Exemplary Embodiments for Wearable Device Integration

[0372] Example 51: A method for functional assessment of a patient, comprising: (a) determining, during a clinical visit, a value of at least one nerve-function parameter for a target nerve; (b) receiving, via a communication interface from a remote personal device, activity data collected by a wearable sensor over a period of time; (c) analyzing a correlation between the nerve-function parameter and the activity data to assess functional status; and (d) presenting an indication of the correlation.

[0373] Example 52: The method of Example 51, wherein the activity data includes at least one of: daily step count, cadence, gait asymmetry indices, sit-to-stand counts, stair counts, active minutes, or sleep metrics.

[0374] Example 53: The method of any of Examples 51-52, wherein analyzing the correlation comprises comparing a pre-visit activity summary to a post-intervention activity summary within defined time windows.

[0375] Example 54: The method of any of Examples 51-53, wherein presenting comprises a dashboard showing synchronized timelines and a radicular function index combining nerve-function parameters and activity features.

[0376] Example 55: The method of any of Examples 51-54, wherein the assessment is used to evaluate efficacy of a therapeutic intervention performed at the clinical visit.
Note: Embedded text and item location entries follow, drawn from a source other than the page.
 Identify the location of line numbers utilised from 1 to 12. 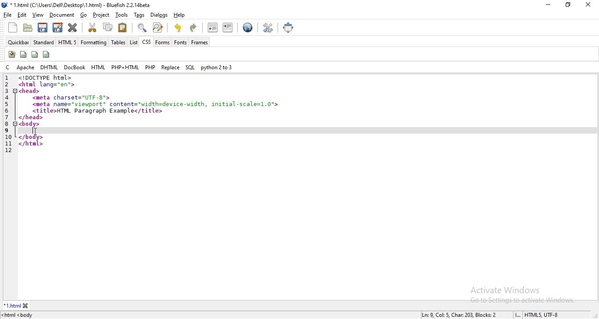
(8, 114).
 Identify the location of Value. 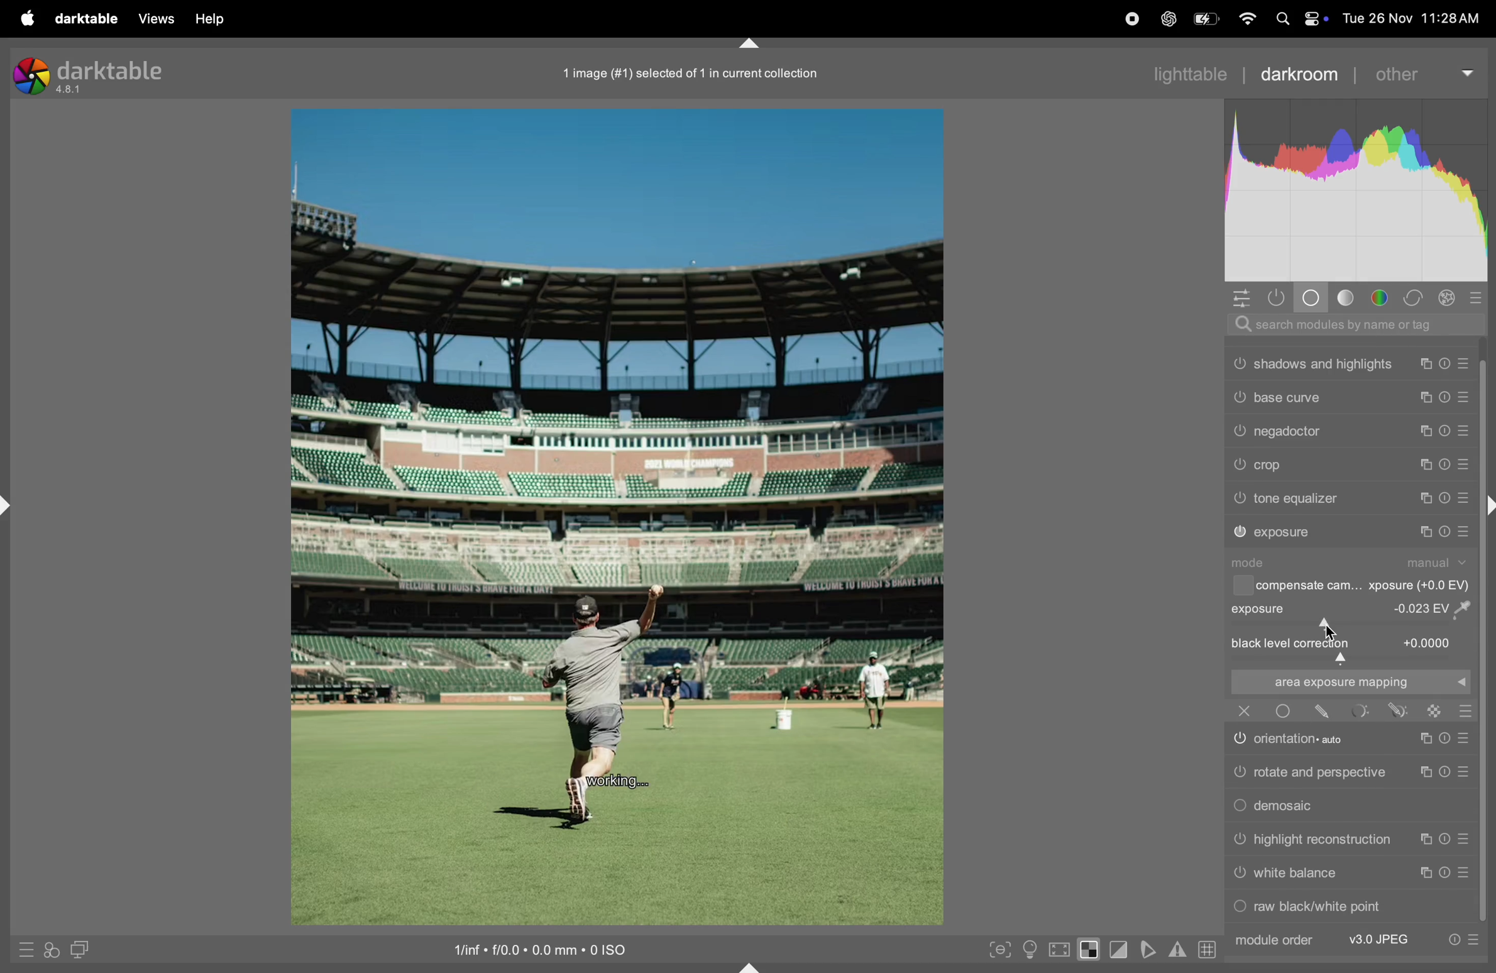
(1436, 607).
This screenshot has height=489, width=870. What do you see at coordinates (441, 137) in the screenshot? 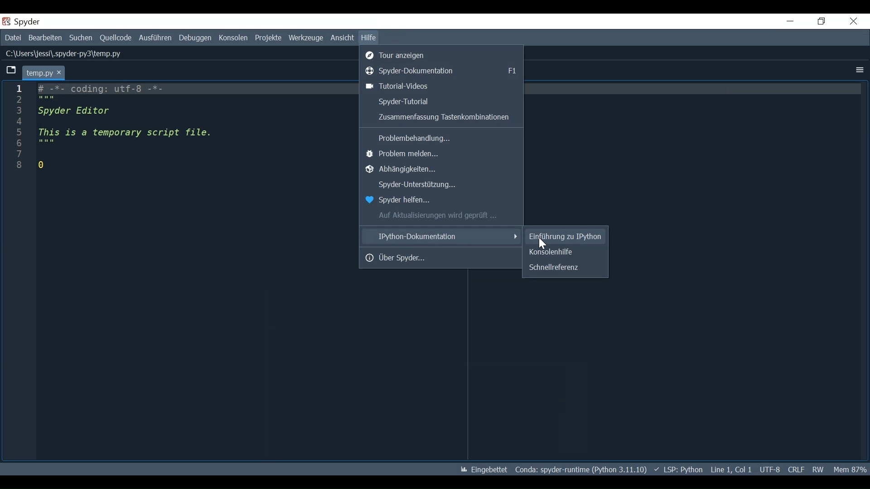
I see `Troubleshooting` at bounding box center [441, 137].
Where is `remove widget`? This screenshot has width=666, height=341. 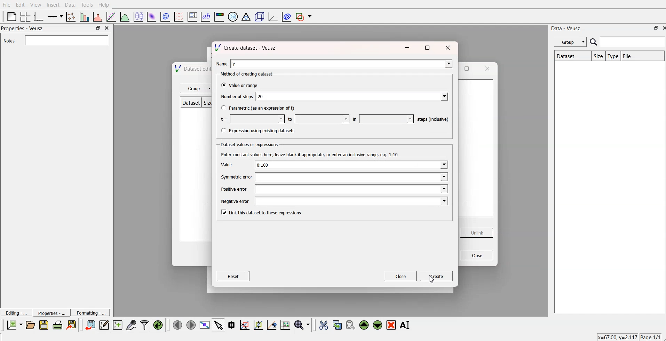
remove widget is located at coordinates (391, 325).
[0377] Example 56: A system for functional assessment of a patient, comprising: a sensor configured to detect a muscle response; a communication interface configured to receive wearable activity data; a display device; and a processor configured to determine a nerve-function parameter, receive the activity data, compute at least one of a correlation coefficient or trend consistency metric, and present an indication of functional status.

[0378] Example 57: The system of Example 56, wherein the remote personal device is a smartphone and the communication interface is a wireless interface.

[0379] Example 58: The system of any of Examples 56-57, wherein the processor analyzes the correlation by executing a statistical analysis algorithm and stores a data-quality score for the wearable data.

[0380] Example 59: The system of any of Examples 56-58, wherein the processor further receives patient-reported outcome data and analyzes a relationship among the nerve-function parameter, the activity data, and the patient-reported outcome data.

[0381] Example 60: The system of any of Examples 56-59, wherein the nerve-function parameter is a stimulation threshold determined using a mechanomyography sensor.